= Problem statement =
From the opening line of the records through the line bearing "Task: Open Internet Explorer in the taskbar", set down every line exactly.

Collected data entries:
---*---
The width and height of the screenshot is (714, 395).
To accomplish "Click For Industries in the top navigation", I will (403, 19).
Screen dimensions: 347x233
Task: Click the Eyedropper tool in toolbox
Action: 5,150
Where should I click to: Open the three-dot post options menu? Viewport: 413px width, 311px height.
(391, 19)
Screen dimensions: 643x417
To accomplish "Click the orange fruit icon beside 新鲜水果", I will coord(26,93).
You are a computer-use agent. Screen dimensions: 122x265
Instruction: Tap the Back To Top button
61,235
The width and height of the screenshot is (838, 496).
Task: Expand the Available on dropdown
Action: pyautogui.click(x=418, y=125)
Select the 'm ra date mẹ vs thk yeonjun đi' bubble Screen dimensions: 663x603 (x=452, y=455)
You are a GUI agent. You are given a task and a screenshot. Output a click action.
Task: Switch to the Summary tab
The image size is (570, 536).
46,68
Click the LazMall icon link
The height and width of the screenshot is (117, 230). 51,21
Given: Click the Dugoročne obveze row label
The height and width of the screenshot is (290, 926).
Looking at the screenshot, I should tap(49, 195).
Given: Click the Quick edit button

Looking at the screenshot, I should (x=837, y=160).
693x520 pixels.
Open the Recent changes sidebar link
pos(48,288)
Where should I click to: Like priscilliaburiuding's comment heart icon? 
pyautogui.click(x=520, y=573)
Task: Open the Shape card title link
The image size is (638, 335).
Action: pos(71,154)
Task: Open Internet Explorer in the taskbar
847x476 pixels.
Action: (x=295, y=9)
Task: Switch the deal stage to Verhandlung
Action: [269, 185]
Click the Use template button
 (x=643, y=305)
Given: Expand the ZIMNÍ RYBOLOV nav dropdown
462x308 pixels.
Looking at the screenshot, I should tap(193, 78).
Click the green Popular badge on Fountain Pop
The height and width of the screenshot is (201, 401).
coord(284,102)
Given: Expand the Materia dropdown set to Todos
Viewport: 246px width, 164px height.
---*---
= Task response =
The width and height of the screenshot is (714, 395).
To accomplish "Click For Industries in the top navigation", I will (403, 19).
Screen dimensions: 347x233
Task: Click the Eyedropper tool in toolbox
Action: 5,150
Where should I click to: Open the three-dot post options menu? Viewport: 413px width, 311px height.
(391, 19)
Screen dimensions: 643x417
To accomplish "Click the orange fruit icon beside 新鲜水果", I will coord(26,93).
You are a computer-use agent. Screen dimensions: 122x265
Instruction: Tap the Back To Top button
61,235
The width and height of the screenshot is (838, 496).
Task: Expand the Available on dropdown
Action: pyautogui.click(x=418, y=125)
Select the 'm ra date mẹ vs thk yeonjun đi' bubble Screen dimensions: 663x603 (x=452, y=455)
You are a GUI agent. You are given a task and a screenshot. Output a click action.
Task: Switch to the Summary tab
The image size is (570, 536).
46,68
Click the LazMall icon link
The height and width of the screenshot is (117, 230). 51,21
Given: Click the Dugoročne obveze row label
The height and width of the screenshot is (290, 926).
Looking at the screenshot, I should tap(49, 195).
Given: Click the Quick edit button

Looking at the screenshot, I should (x=837, y=160).
693x520 pixels.
Open the Recent changes sidebar link
pos(48,288)
Where should I click to: Like priscilliaburiuding's comment heart icon? 
pyautogui.click(x=520, y=573)
Task: Open the Shape card title link
The image size is (638, 335).
Action: pos(71,154)
Task: Open Internet Explorer in the taskbar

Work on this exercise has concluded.